La Côte d’Ivoire a convoqué, ce vendredi 30 janvier 2026 à Abidjan, l’ambassadrice de la République du Niger, à la suite de propos jugés graves et offensants tenus récemment par les plus hautes autorités nigériennes à l’encontre du président ivoirien, Alassane Ouattara.
Cette convocation intervient dans un contexte diplomatique particulièrement tendu, marqué par de sévères accusations du président nigérien qui a publiquement mis en cause les chefs d’État ivoirien Alassane Ouattara, béninois Patrice Talon, ainsi que le président français Emmanuel Macron. Selon les autorités nigériennes, ces dirigeants seraient impliqués, directement ou indirectement, dans l’attaque perpétrée contre l’aéroport international de Niamey, une allégation vivement contestée par les pays concernés.

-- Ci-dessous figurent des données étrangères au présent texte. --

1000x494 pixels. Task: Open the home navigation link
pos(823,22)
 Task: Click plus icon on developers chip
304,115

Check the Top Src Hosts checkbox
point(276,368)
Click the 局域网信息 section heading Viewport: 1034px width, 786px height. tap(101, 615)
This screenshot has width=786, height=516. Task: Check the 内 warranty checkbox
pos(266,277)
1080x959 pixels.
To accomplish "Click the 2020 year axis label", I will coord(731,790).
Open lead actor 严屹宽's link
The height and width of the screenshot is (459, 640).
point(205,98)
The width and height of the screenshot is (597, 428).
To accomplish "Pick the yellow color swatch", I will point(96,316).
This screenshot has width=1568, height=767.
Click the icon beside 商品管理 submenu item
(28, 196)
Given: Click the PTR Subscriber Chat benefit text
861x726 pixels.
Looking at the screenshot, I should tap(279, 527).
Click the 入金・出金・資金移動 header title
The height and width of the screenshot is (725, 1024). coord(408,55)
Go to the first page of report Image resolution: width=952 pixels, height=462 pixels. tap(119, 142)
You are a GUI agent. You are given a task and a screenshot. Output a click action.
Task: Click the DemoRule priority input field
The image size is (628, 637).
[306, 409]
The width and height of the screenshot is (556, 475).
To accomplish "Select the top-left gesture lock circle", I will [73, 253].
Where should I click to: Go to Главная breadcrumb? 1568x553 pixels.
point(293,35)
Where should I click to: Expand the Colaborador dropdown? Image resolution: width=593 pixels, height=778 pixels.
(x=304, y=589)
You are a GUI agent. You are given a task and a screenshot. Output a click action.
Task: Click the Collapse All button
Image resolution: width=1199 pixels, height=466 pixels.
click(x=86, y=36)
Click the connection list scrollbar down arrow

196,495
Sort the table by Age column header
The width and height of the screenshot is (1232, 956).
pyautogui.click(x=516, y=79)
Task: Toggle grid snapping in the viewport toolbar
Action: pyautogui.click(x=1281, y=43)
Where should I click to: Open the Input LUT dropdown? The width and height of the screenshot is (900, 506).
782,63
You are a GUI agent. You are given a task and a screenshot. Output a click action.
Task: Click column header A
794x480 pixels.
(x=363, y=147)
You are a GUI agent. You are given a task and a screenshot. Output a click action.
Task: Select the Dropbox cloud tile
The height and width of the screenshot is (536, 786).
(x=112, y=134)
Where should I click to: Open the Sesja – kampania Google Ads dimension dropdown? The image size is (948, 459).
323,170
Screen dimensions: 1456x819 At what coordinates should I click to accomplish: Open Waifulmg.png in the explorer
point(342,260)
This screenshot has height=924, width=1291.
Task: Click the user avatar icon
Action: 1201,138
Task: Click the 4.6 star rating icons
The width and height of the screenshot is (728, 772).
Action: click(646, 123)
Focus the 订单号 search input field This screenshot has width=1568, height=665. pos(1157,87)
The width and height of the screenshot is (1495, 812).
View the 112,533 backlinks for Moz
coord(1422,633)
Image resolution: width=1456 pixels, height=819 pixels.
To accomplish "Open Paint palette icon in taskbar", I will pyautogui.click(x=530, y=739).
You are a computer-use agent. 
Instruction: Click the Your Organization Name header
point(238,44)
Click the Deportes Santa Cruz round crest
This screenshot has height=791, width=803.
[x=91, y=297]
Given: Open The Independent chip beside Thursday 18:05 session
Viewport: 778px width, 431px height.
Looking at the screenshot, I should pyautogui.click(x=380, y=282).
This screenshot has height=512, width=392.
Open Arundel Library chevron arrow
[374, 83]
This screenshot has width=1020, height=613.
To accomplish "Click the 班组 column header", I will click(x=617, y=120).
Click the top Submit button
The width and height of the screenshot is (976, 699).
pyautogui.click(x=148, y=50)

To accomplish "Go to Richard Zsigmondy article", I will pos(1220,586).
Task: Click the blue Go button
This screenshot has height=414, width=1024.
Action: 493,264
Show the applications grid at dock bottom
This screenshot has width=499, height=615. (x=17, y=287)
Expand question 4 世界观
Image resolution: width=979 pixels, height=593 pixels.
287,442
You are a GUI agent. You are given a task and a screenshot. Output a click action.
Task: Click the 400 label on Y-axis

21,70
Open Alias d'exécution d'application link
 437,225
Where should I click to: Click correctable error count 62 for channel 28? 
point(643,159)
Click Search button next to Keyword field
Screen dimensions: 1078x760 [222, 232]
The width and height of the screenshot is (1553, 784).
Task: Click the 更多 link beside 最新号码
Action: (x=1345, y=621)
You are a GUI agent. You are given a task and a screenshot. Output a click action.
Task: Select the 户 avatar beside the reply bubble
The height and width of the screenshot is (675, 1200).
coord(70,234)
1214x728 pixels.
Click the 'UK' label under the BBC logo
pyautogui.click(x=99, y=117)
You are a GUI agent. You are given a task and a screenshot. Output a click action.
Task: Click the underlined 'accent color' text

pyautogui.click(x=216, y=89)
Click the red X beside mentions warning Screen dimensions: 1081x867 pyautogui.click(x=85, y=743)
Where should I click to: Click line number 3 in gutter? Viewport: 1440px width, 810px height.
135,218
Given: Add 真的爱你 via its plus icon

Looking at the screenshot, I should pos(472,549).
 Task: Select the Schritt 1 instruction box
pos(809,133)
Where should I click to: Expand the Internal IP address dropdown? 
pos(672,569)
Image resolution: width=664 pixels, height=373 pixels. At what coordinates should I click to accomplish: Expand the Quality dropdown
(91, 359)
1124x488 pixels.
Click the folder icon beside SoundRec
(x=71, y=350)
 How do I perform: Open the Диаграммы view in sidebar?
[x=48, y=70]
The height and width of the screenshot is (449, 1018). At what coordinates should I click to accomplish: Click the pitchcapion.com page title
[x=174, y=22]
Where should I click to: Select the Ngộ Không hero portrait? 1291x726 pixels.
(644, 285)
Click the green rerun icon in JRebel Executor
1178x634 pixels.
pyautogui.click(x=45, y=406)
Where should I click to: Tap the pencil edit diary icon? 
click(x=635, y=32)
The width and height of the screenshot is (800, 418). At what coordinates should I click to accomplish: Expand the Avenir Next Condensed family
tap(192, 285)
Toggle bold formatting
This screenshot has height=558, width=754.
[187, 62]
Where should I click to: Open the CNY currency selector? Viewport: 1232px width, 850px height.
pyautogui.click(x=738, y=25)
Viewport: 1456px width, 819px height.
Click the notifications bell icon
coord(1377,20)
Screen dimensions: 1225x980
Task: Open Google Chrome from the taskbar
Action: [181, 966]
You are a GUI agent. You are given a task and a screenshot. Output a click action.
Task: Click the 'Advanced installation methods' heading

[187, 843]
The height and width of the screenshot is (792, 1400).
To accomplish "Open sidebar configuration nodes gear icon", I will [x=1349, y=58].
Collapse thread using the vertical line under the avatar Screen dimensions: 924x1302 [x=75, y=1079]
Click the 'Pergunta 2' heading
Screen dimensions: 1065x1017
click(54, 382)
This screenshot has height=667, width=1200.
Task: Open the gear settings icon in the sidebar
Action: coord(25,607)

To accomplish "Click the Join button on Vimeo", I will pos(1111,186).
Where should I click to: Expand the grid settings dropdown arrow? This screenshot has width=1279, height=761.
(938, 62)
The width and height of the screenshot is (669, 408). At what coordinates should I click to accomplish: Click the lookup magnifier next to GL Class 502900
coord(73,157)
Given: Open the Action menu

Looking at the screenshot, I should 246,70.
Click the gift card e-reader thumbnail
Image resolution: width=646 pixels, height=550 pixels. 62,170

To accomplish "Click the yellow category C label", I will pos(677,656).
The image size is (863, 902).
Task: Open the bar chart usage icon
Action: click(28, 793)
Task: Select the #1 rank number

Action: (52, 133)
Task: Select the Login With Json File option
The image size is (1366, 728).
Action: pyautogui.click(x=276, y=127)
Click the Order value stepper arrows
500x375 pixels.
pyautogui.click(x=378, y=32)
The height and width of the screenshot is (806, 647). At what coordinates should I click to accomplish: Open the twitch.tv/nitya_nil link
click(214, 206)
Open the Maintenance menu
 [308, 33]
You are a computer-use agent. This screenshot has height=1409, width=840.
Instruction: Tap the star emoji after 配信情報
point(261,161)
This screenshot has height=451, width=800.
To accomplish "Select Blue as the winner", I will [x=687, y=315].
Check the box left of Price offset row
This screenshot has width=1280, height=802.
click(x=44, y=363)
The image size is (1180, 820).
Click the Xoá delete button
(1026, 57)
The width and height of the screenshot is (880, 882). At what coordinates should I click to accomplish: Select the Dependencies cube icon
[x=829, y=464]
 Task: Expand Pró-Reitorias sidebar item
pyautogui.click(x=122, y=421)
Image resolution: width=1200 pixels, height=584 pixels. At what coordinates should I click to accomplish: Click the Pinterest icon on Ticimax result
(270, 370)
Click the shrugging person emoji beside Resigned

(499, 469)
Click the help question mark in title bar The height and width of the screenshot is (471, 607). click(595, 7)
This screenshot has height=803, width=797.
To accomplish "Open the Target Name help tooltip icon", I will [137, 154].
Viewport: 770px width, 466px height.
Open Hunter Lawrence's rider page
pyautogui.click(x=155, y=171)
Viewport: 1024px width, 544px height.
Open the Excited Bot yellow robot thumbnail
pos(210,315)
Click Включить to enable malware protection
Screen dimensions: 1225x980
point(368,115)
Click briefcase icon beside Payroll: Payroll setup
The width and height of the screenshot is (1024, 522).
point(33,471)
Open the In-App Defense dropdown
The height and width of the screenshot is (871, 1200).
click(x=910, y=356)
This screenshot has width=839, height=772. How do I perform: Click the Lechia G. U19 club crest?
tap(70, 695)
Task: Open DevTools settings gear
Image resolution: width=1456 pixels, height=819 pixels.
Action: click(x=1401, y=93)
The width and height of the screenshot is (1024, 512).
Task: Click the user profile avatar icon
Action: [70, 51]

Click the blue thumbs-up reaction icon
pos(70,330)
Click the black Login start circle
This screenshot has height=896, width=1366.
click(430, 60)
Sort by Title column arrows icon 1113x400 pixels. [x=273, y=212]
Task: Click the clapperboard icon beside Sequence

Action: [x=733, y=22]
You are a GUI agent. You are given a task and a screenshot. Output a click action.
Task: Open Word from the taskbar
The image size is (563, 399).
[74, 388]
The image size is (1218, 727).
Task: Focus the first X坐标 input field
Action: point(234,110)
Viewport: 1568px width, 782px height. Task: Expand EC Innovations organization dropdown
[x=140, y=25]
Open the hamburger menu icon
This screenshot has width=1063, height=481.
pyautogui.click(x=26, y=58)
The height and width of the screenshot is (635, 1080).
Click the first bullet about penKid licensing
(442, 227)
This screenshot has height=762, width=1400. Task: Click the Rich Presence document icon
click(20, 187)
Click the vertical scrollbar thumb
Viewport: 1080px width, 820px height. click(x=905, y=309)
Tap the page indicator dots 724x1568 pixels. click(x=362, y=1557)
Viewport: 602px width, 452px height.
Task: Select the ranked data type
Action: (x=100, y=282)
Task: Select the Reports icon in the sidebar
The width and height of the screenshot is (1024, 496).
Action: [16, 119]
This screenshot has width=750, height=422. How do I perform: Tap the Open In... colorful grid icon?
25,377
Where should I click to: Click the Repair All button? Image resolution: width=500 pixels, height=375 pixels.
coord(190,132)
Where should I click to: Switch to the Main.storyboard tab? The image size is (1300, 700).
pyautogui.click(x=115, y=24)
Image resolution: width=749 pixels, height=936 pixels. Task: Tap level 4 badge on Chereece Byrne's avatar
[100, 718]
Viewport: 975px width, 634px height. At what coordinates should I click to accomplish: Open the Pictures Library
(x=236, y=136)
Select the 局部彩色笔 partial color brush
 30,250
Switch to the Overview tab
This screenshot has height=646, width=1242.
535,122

Dans un communiqué officiel, le ministère d’État, ministère des Affaires étrangères et de la Coopération internationale de Côte d’Ivoire précise que l’ambassadrice du Niger a été reçue au cabinet de la ministre d’État. Le gouvernement ivoirien dit avoir exprimé sa vive indignation et condamné avec la plus grande fermeté des déclarations qu’il considère comme contraires aux usages diplomatiques et attentatoires à l’honneur et à la dignité du chef de l’État ivoirien ainsi qu’au peuple de Côte d’Ivoire.
Abidjan souligne que, fidèle à sa tradition de dialogue, de paix et de fraternité, la Côte d’Ivoire a toujours œuvré au maintien de relations d’amitié avec les pays de la sous-région. Toutefois, les autorités ivoiriennes estiment que de telles accusations publiques, sans fondement établi, sont de nature à compromettre sérieusement la qualité des relations bilatérales et régionales.
À l’issue de l’entretien, une note de protestation formelle a été remise à l’ambassadrice du Niger pour transmission à ses plus hautes autorités. Le gouvernement ivoirien indique rester attentif à la suite qui sera donnée à cette démarche diplomatique et se réserve le droit de tirer toutes les conséquences qui s’imposent.
Cet épisode illustre la montée des tensions diplomatiques en Afrique de l’Ouest, dans un contexte de recomposition géopolitique et sécuritaire marqué par des accusations croisées et une fragilisation du dialogue entre certains États de la région.